> [Extrait du document]
-----
NEW YORK / ETATS-UNIS
New York vient d’inaugurer son tout dernier centre d’art multidisciplinaire, qui entend produire des œuvres croisant arts visuels et arts vivants.
New York. Depuis la 30e Rue à New York, The Shed excite la curiosité. Les passants lèvent un regard interrogateur vers ce gigantesque toit molletonné qui, à la façon d’un étui roulant, recouvre l’édifice et semble, malgré ses 37 mètres de hauteur, aussi amovible qu’un jouet géant. Quelques jours avant son ouverture au public le 5 avril, il faut contourner quelques équipes de chantier pour se hisser jusqu’aux portes flambant neuves du nouvel espace artistique à but non lucratif, l’un des joyaux de Hudson Yards, dernier quartier de New York inauguré au mois de mars sur le flanc ouest de Manhattan.
À l’intérieur, on ajuste les escalators, on inspecte les salles et on peint les murs au milieu de journalistes venus nombreux examiner les lieux, dont la construction seule a coûté 404 millions de dollars [plus de 360 M€]. La question s’entend dans les couloirs : « A new art center in New York, really ? » (« Un nouveau centre d’art à New York, vraiment ? »). Dans l’une des plus grandes capitales mondiales de l’art où les institutions culturelles pullulent, que compte apporter ce « petit » dernier, qui a attiré des investisseurs comme Jonathan Tisch, Michael Bloomberg et Frank McCourt ? « The Shed est un centre de production pour toutes les formes d’art, que ce soient des performances, des arts visuels ou de la culture populaire, pour tous les artistes, établis ou émergents, et pour tous les publics », répond Alex Poots, directeur général et directeur artistique du centre.
Sous le plafond vertigineux du McCourt Plaza, le plus grand espace du Shed avec ses 1 600 mètres carrés, Elizabeth dite « Liz » Diller [cofondatrice de l’agence Diller Scofidio + Renfro], architecte star qui a dessiné le bâtiment, confie au Journal des Arts : « Nous avons commencé à concevoir le projet à partir de rien, ou seulement d’un point d’interrogation : comment imaginer une nouvelle entité qui a pour philosophie de présenter tous les arts dans un seul espace, sous le même toit, y compris les arts du futur que l’on ne peut pas prédire ? » L’architecte, à qui l’on doit entre autres la célèbre High Line, une ancienne voie ferrée surélevée transformée en parc à deux pas du centre, s’est donc donné pour mission de concevoir un bâtiment « le plus flexible et amovible possible ».
-----
> [Extrait des données]
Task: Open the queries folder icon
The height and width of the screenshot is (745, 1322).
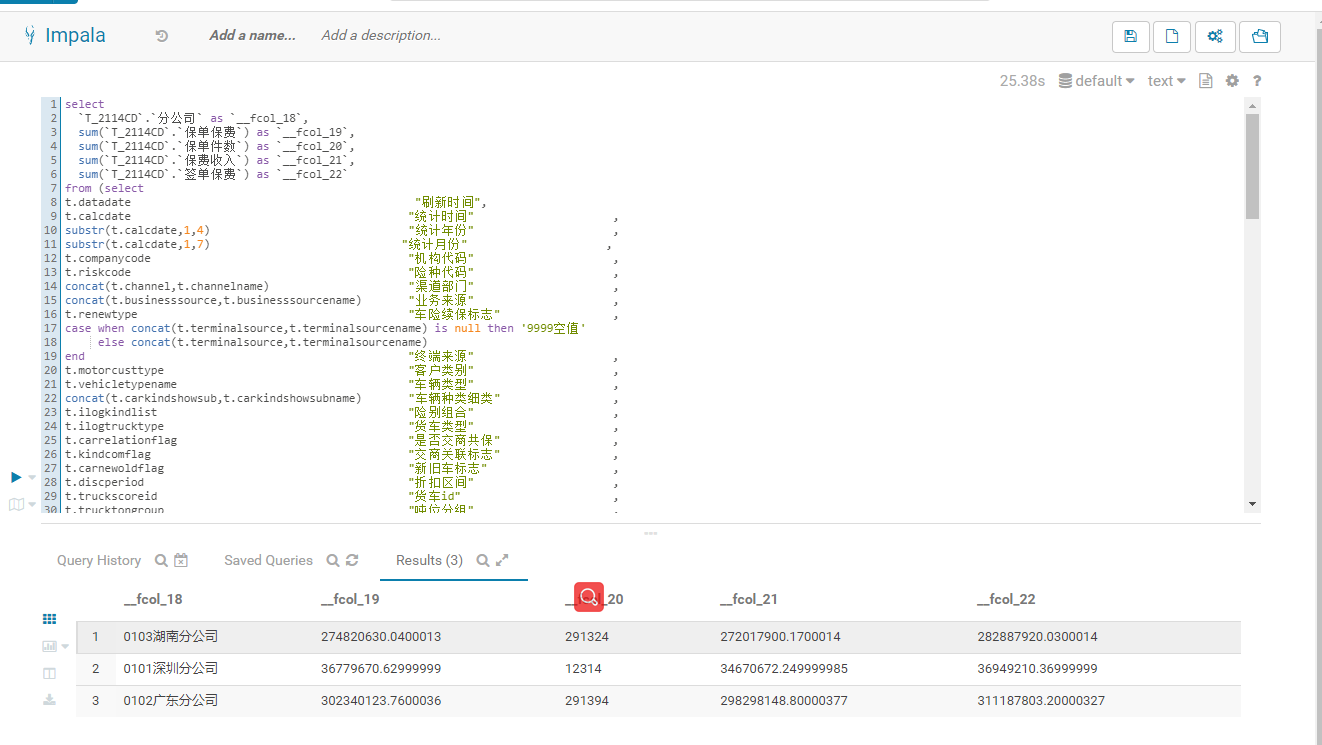Action: point(1260,37)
-----
> [Énoncé de la tâche]
Pour chacune des affirmations suivantes, dites par oui ou par non si elle concorde avec l'article sur The Shed, et citez mot pour mot les termes qui tranchent : (a) The Shed ouvre au public le 5 avril ; (b) la construction du bâtiment a coûté 500 millions de dollars ; (c) l'architecte du bâtiment est aussi à l'origine de la High Line. Appuyez-vous uniquement sur l'article sur The Shed.

> [La réponse]
(a) Oui : « Quelques jours avant son ouverture au public le 5 avril ».
(b) Non : « dont la construction seule a coûté 404 millions de dollars ».
(c) Oui : « L’architecte, à qui l’on doit entre autres la célèbre High Line ».